Beautiful Boy is beautifully tender

This is an intensely human depiction of a father and son who deeply love each other but struggle to understand each other as the son descends into the depths of drug addiction.

If my dad had been around while I was growing up then I’d have wanted him to be just like Dave Sheff (Steve Carell). His unswerving support and his patient calm are deeply admirable and steadying.

Despite all hell breaking loose he rarely judges his son – instead he desperately tries to understand the bleakness of his drug taking and somehow seek a way of saving him. But can anyone truly save anyone else?

Desperation grips Nic’s (Timothee Chalamet) face throughout as he is driven into darker places by his continual search for a bigger or better high. This starts innocently enough with a bit of weed and gathers pace at an alarming rate – unbeknown to his father – and seemingly to himself as well.

He’s a bright kid, with bright prospects – but that’s almost what causes his addiction. He wants to experience more than the humdrum day to day existence we all have to trudge through – and he finds his escape in drugs.

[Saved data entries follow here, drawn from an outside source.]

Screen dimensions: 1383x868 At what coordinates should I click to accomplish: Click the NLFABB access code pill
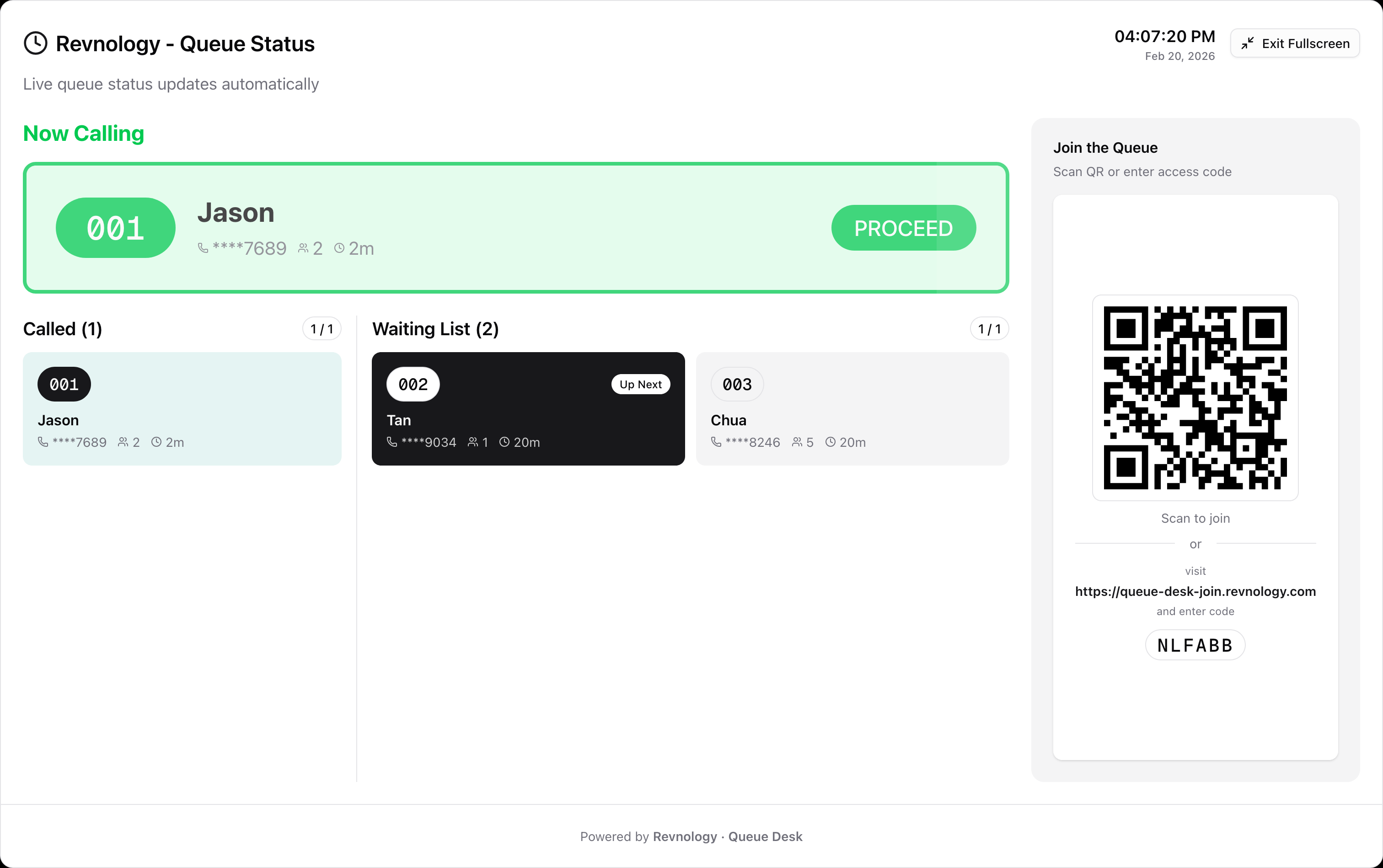(1195, 645)
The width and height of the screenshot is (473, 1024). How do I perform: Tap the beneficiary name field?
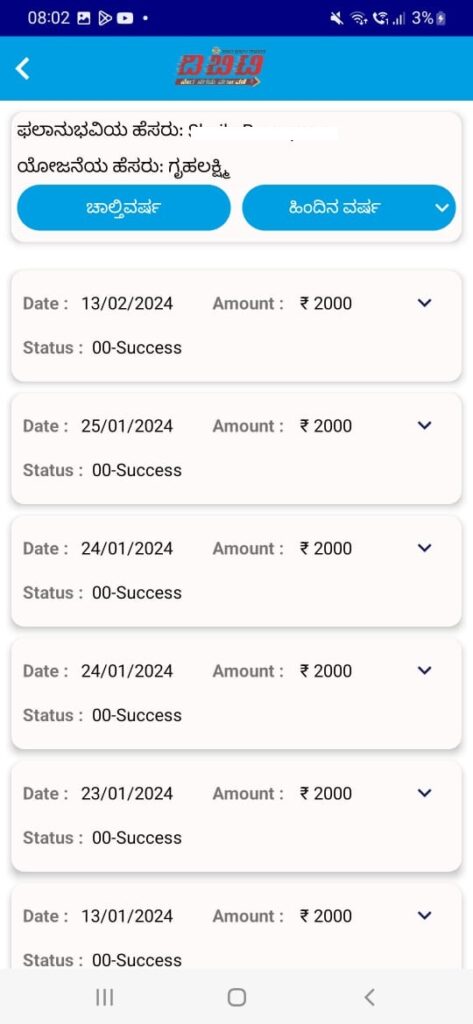point(178,131)
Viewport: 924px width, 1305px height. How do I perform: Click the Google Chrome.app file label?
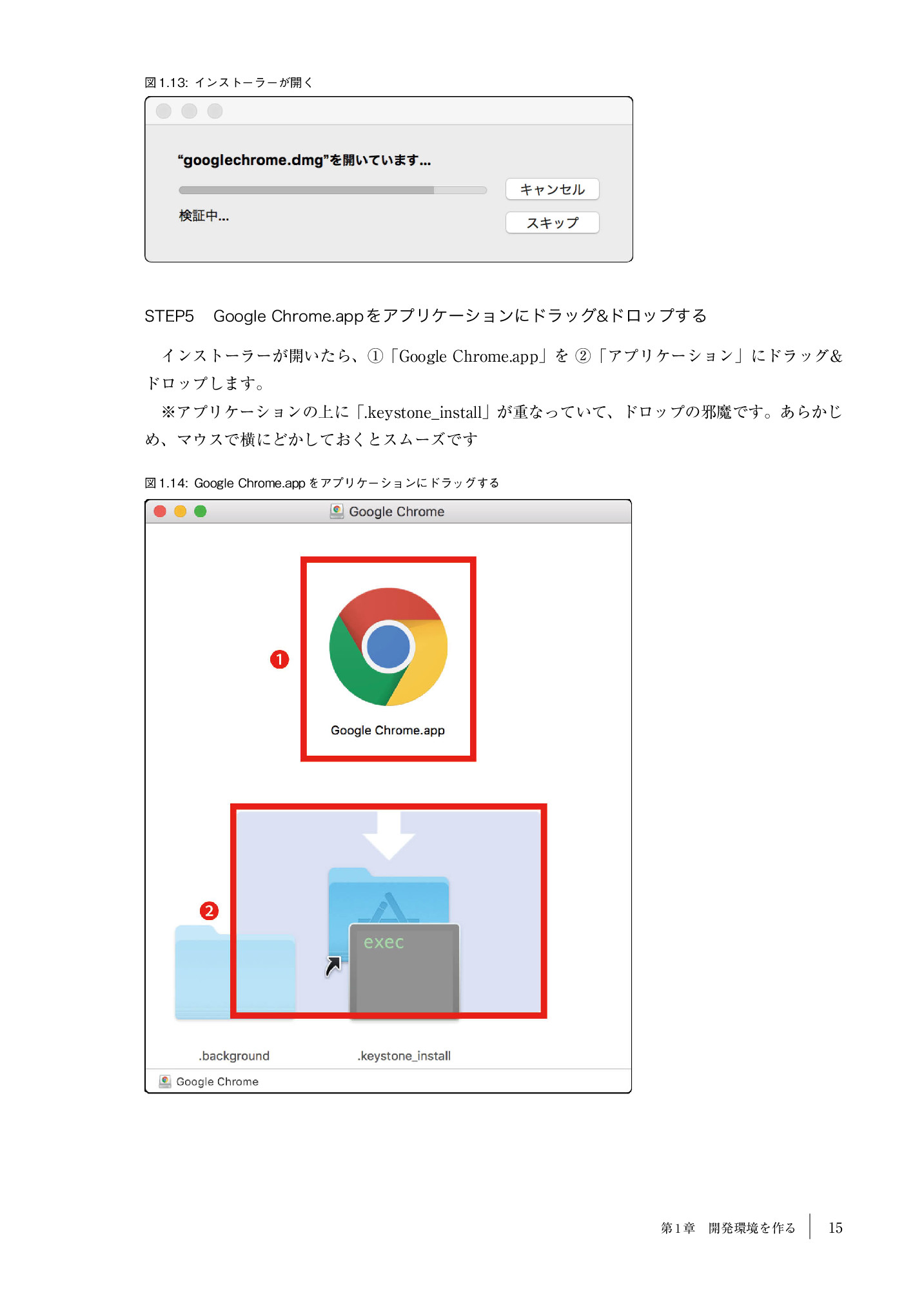tap(388, 731)
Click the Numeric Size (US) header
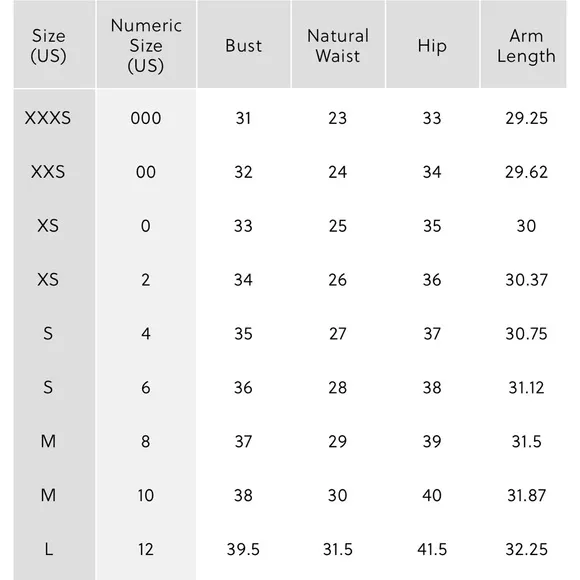 coord(146,46)
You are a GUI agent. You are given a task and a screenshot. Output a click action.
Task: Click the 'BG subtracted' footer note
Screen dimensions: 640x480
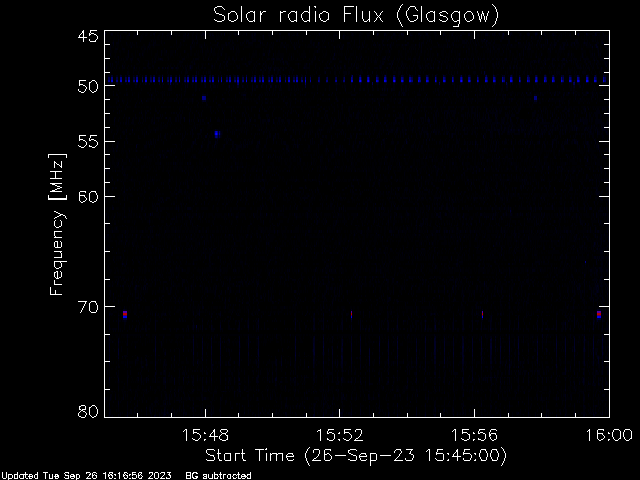tap(218, 476)
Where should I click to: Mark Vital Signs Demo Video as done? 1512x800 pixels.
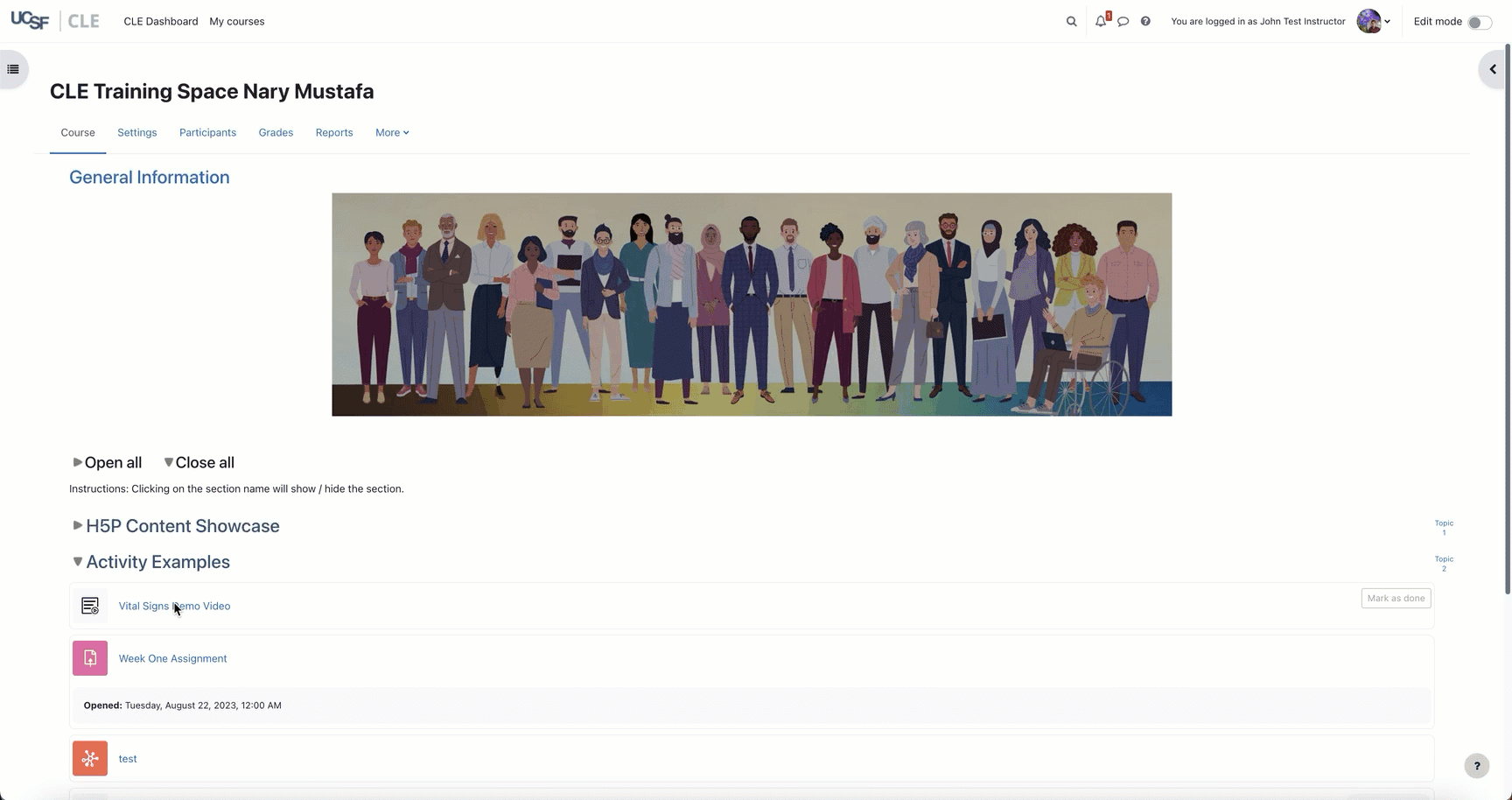[x=1396, y=599]
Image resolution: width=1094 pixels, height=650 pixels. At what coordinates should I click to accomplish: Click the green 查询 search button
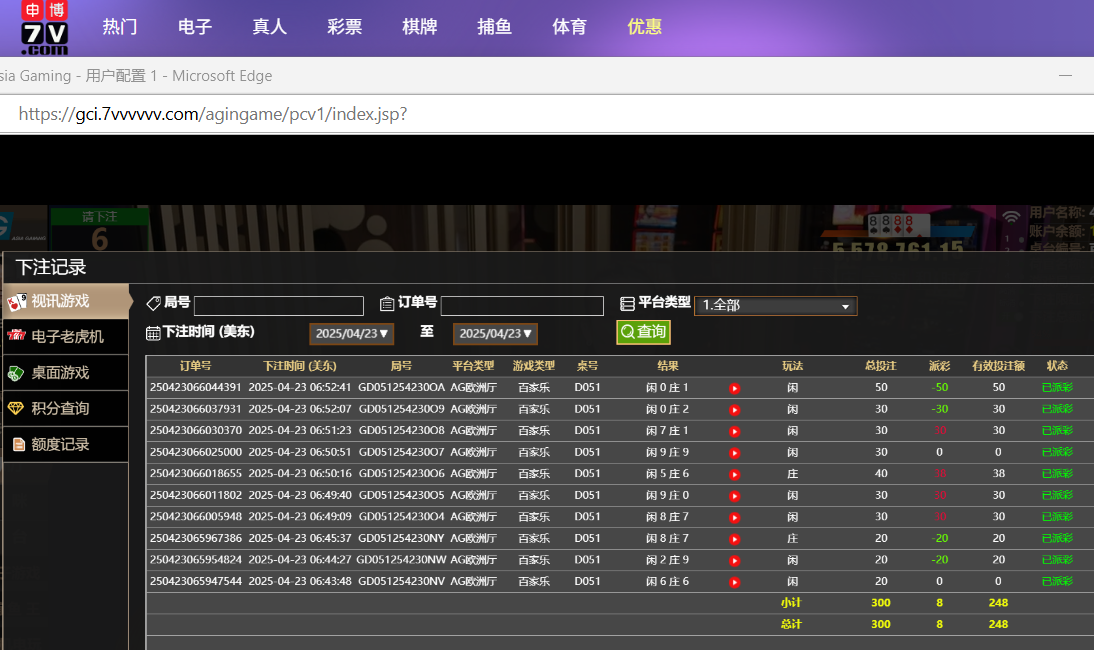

If desperation is etched into Nic’s face, then its chiselled into his father’s. While is son fights and fights to kick his habit – his father fights on for answers. But his answer is not what he hopes and his helplessness is deeply moving.

It’s a beautifully shot film with tender flashbacks which bring the pair’s relationship to life. You care intensely about both of these characters and wish you could somehow step in and make it better from them, for both of them. But obviously you can’t. And this is what this film is really all about – our love for others and our desperate longing to make those we love happy. But is that ever possible?